I can clarify what's happening …

(Note: the post may have since been deleted? The Service Formerly Known As Twitter has indicated as much at the top of the post, but I could still read it anyway, perhaps because I'm signed in to The Service Formerly Known As Twitter)

So this may be a form of intercompany warfare in Brazil.

And it also says something about the Internet infrastructure in Brazil that customers have a choice of ISP. Whether that's because they're still using dial-up or DSL or a fantastic fibre build out that companies can access or what, but it's certainly much different than in the US where we often don't have an choice of ISP.

The Brazilian cybersecurity researcher also said (in a different email):

For the March 16th incident, the targeted ASN's latency and responsiveness looked fine at first. Then a friend pointed out they were using UPX, a Brazilian DDoS mitigation company, as their sole upstream. Apparently it's common practice for these providers to have the customer withdraw routes from all other upstreams so that all traffic funnels through the scrubbing service during an attack. I checked BGPlay, and sure enough, the relevant blocks were being announced through other upstreams right up until almost the exact time I started observing the attack, then everything shifted to UPX, and then to Sage Networks, another DDoS scrubbing provider. <https://stat.ripe.net/bgplay/45.233.176.0%2F24#starttime=1773680400&endtime=1773698380&instant=0,1773691420> So the target clearly noticed a significant volume of malicious traffic and responded immediately.

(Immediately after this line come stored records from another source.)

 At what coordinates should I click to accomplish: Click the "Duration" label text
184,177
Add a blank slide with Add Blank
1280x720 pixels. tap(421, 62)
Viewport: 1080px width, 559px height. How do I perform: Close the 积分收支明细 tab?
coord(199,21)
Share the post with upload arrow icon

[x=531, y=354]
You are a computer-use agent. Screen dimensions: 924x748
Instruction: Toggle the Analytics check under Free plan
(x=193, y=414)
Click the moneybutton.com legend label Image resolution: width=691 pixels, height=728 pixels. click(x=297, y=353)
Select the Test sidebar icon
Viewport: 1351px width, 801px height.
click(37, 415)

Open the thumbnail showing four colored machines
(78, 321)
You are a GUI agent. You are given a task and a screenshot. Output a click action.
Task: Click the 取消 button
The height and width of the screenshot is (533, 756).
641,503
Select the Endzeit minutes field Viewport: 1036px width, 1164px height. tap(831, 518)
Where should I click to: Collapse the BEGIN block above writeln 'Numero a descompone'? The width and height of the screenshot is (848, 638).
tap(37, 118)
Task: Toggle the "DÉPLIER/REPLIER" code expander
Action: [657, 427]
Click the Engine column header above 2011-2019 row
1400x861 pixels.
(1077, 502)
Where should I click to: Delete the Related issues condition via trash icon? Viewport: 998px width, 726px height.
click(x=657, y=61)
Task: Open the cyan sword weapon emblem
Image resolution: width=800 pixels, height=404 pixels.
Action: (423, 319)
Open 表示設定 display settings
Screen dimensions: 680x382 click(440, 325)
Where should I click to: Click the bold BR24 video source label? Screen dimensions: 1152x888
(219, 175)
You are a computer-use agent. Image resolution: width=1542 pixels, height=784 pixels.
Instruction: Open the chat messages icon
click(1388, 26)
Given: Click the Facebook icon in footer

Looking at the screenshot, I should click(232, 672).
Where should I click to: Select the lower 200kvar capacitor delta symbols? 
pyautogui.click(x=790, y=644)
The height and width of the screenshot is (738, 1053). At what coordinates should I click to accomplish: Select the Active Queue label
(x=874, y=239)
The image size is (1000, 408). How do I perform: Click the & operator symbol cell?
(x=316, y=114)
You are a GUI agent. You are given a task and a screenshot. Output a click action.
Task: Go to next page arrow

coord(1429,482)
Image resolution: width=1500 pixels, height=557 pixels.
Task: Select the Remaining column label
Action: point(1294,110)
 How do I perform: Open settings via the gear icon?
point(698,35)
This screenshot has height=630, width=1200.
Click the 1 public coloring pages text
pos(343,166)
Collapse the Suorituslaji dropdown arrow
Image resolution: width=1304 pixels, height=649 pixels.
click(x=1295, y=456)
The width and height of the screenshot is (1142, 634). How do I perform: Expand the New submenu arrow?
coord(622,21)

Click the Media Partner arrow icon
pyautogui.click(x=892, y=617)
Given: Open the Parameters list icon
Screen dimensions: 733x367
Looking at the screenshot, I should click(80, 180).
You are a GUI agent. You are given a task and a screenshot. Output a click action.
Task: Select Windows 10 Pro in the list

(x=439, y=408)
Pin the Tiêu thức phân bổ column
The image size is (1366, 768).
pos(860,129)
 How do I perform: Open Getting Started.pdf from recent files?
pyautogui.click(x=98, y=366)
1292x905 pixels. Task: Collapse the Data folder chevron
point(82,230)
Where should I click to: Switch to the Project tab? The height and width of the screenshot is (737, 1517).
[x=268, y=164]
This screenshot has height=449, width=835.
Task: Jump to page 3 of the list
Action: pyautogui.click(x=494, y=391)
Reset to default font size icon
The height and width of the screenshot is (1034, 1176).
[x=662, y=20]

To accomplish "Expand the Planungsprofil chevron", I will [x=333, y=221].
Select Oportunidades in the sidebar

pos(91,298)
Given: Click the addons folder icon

I could see this as yet another form of intercompany warfare were allegedly the “DDoS scrubbing providers” are attacking the smaller ISPs along the lines of “We wouldn't want anything ta happen ta da network, now would we?” Practically speaking, seeing the number of attacks, and the amount of time I've been seeing them, the former, where Brazilian ISPs are fighting each other, seems more plausible to me.